Criticism and Support
According to the National Union of Students, the results have made institutions and colleges take student feedback more seriously, encouraging them to make changes to the areas such as gaining good quality feedback on work, better access to personal tutors, improved assessment practices and increased investment in resources, equipment and teaching spaces.
The survey was opposed in its early years by the student unions at Oxford, Cambridge and Warwick. As those universities failed to achieve the necessary 50% response rate threshold, they were excluded from early survey results.
The most publicised boycott was that of the Cambridge University Students' Union (CUSU), who described it as a “waste of government money”, and “irrelevant to the Cambridge experience” and staged a burning of T shirts and posters.
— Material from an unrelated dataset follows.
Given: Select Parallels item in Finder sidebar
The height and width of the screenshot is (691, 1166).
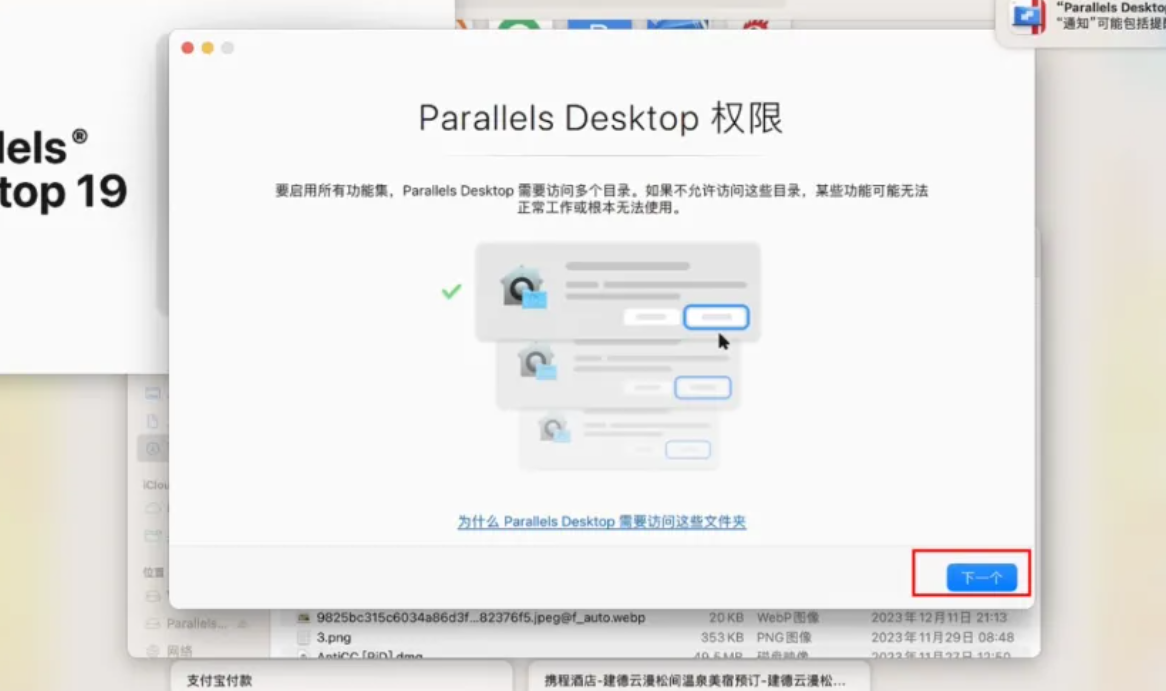Looking at the screenshot, I should tap(196, 623).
CUSU also objected to the repeated attempts made by Ipsos MORI to contact students.
A number of bodies, including the Commons Education & Skills Select Committee and the National Union of Students responded to boycotts by accusing those students' unions of "elitism" and of encouraging exclusivity.
The University of Warwick Students' Union has now given its support to the survey, as has Oxford University Students' Union, saying that OUSU "believes the National Student Survey is useful for highlighting broad issues of potential concern in the University" and is "a valuable tool when it comes to campaigning on student issues." This has left CUSU as the only student union actively opposing the survey.
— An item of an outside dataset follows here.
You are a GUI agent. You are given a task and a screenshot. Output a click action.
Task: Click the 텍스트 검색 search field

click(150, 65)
Since 2008, all HEIs, including Cambridge, Oxford and Warwick, have achieved more than 50% response rate so are included in national results.
Lee Harvey, former director of research and evaluation of the Higher Education Academy (HEA), criticised the NSS in letters published in Times Higher Education, calling it a "hopelessly inadequate improvement tool." Apparently because of the March 2008 letter, he was suspended from his post at the HEA, and subsequently resigned.
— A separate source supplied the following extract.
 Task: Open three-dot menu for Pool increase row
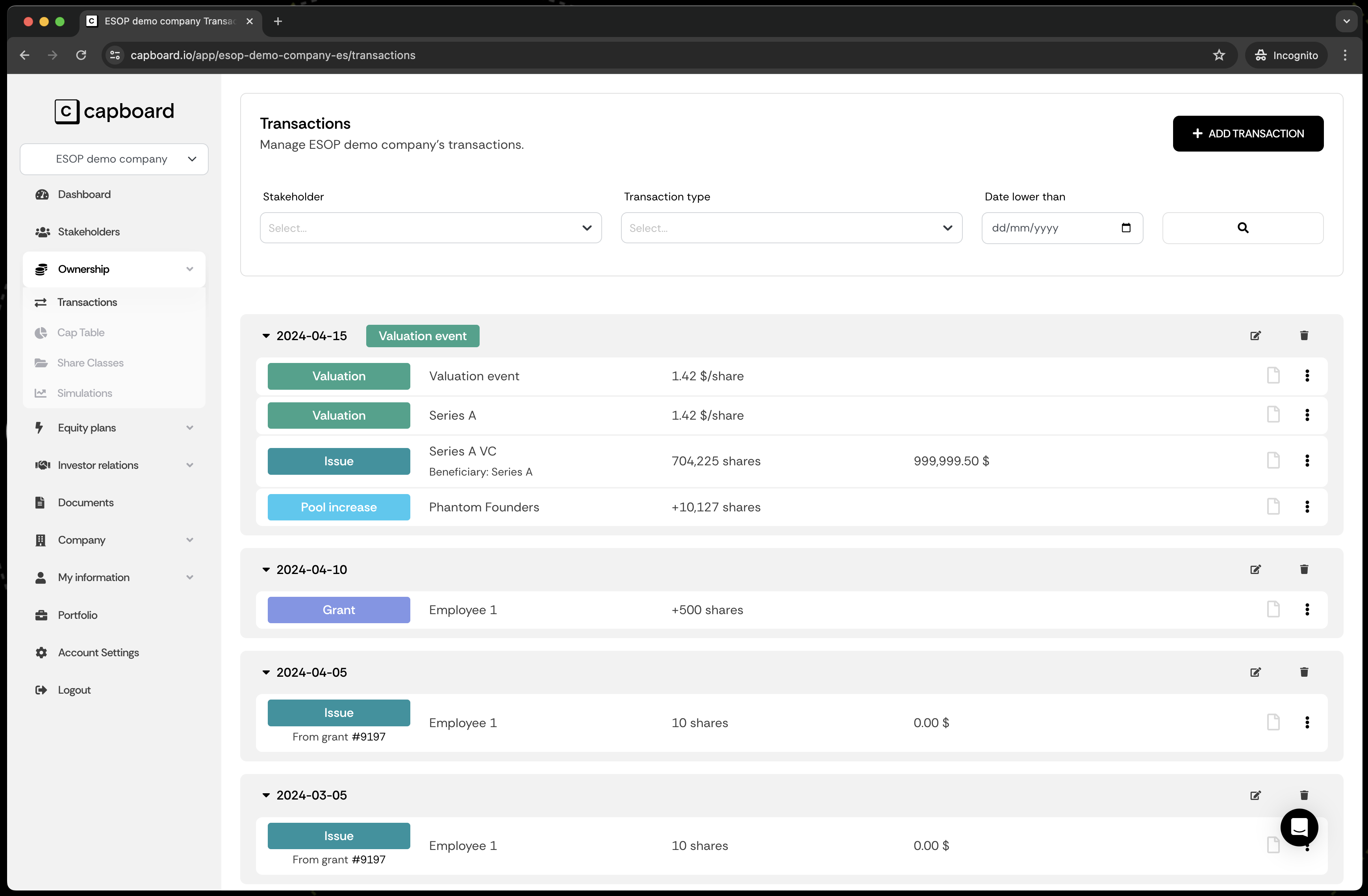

There have been allegations of some universities (such as Kingston University) advising students to artificially inflate the scores they give in the survey in the interest of improving the university's status in rankings derived from it. One lecturer told his students to give Kingston good scores because "if Kingston comes bottom ... no one is going to want to employ you because they'll think your degree is shit". Following an investigation of the allegations, the Higher Education Funding Council of England (HEFCE) ordered that Kingston University's Department of Psychology be removed from the 2008-09 League Tables.